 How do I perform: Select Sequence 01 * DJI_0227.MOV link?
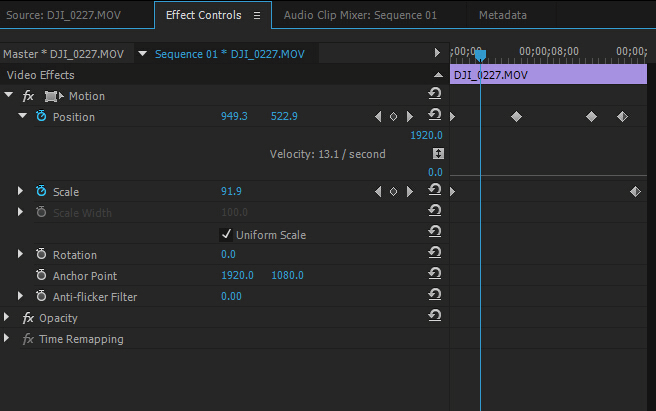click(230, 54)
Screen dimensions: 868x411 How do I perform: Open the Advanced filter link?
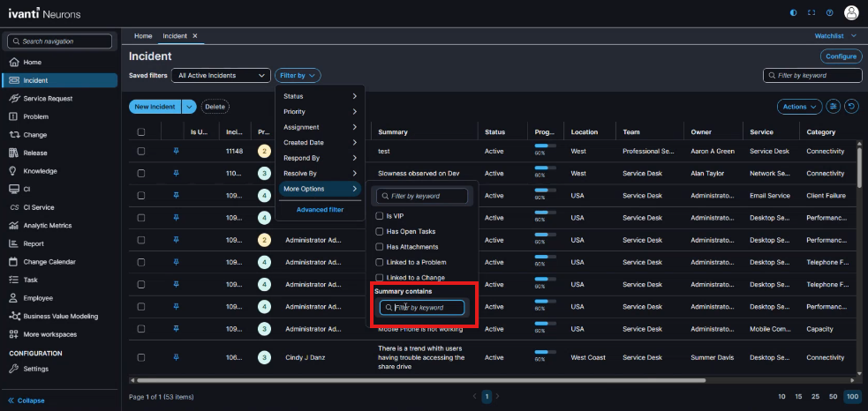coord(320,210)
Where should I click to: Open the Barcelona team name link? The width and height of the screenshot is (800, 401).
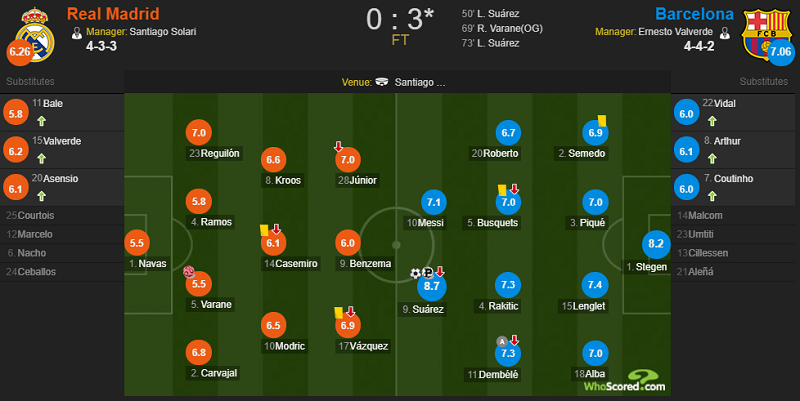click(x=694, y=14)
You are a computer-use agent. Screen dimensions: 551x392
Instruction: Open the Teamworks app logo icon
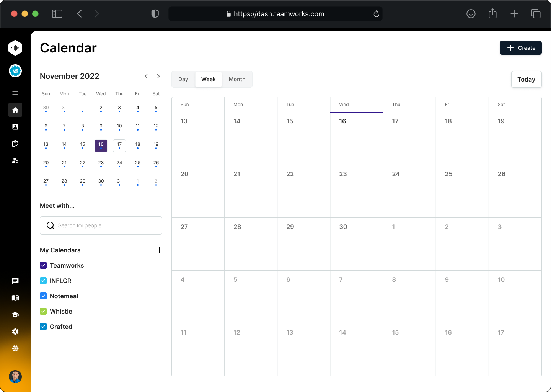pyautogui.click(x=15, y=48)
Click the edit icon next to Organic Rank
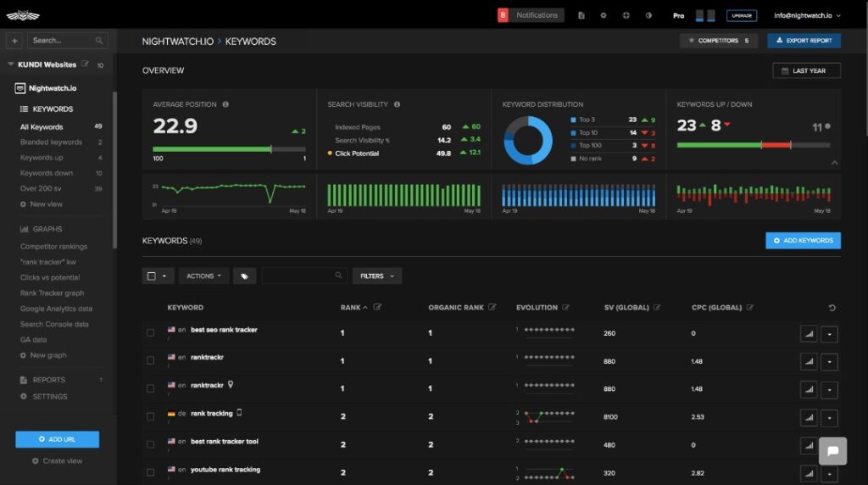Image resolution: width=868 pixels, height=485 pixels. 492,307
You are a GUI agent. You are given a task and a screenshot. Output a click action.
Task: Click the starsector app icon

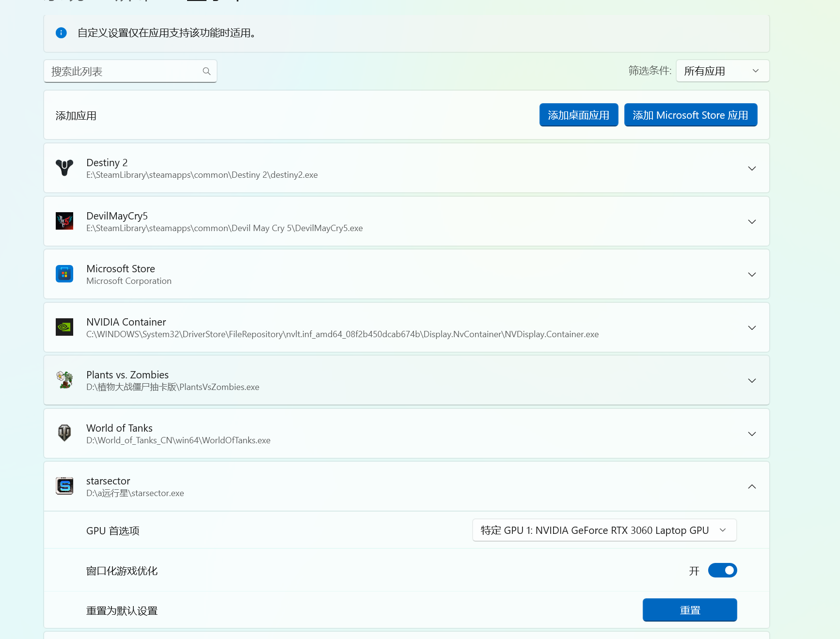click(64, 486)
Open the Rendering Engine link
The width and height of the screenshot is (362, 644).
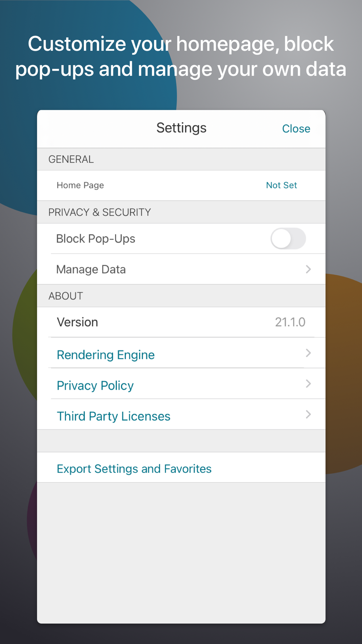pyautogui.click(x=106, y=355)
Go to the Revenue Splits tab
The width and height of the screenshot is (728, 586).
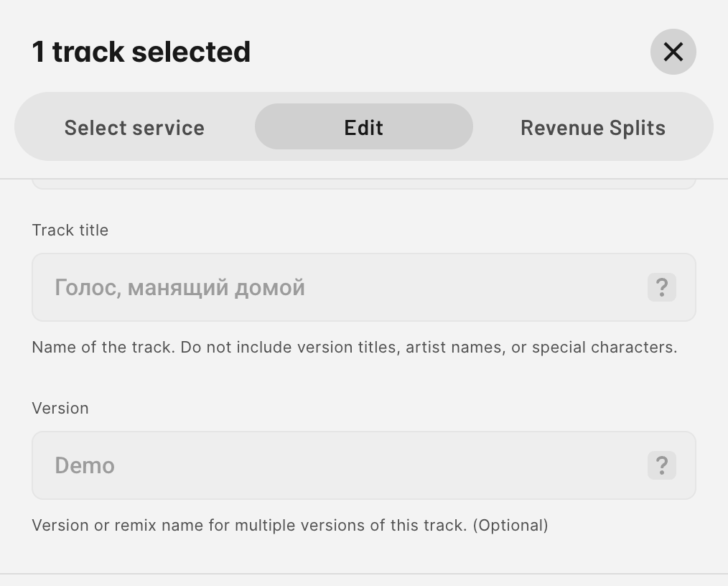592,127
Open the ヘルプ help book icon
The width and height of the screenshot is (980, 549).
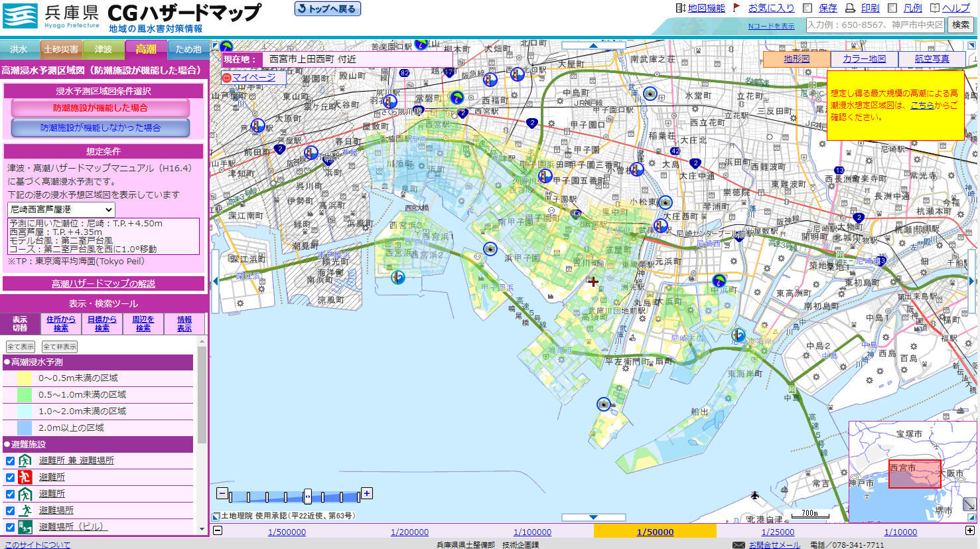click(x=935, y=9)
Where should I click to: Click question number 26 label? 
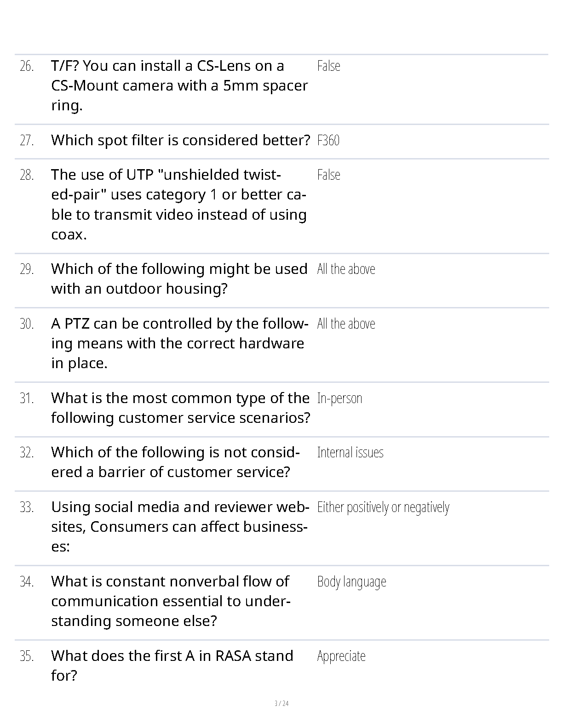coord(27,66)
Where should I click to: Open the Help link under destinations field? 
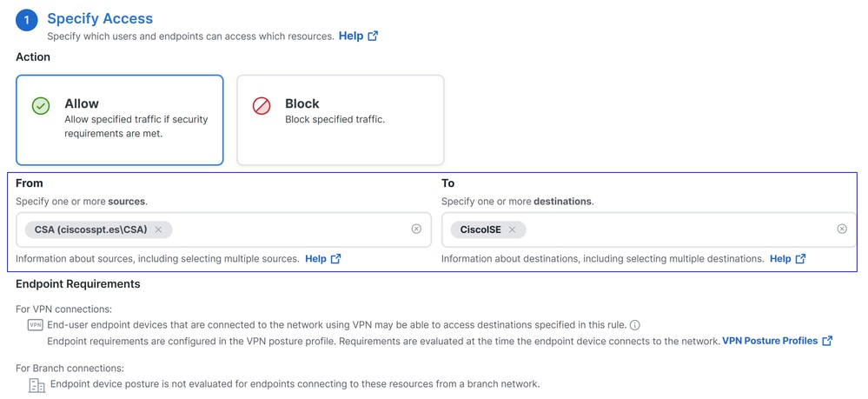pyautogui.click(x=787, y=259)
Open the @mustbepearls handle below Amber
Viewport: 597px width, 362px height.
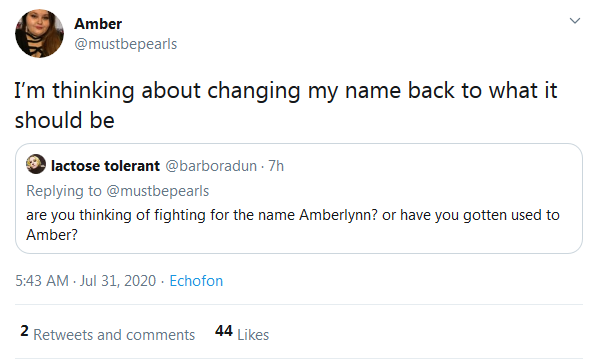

Task requirements.
After reading the records above, give the number of lines that include "agent", and add nothing else.

Output of the exercise.
2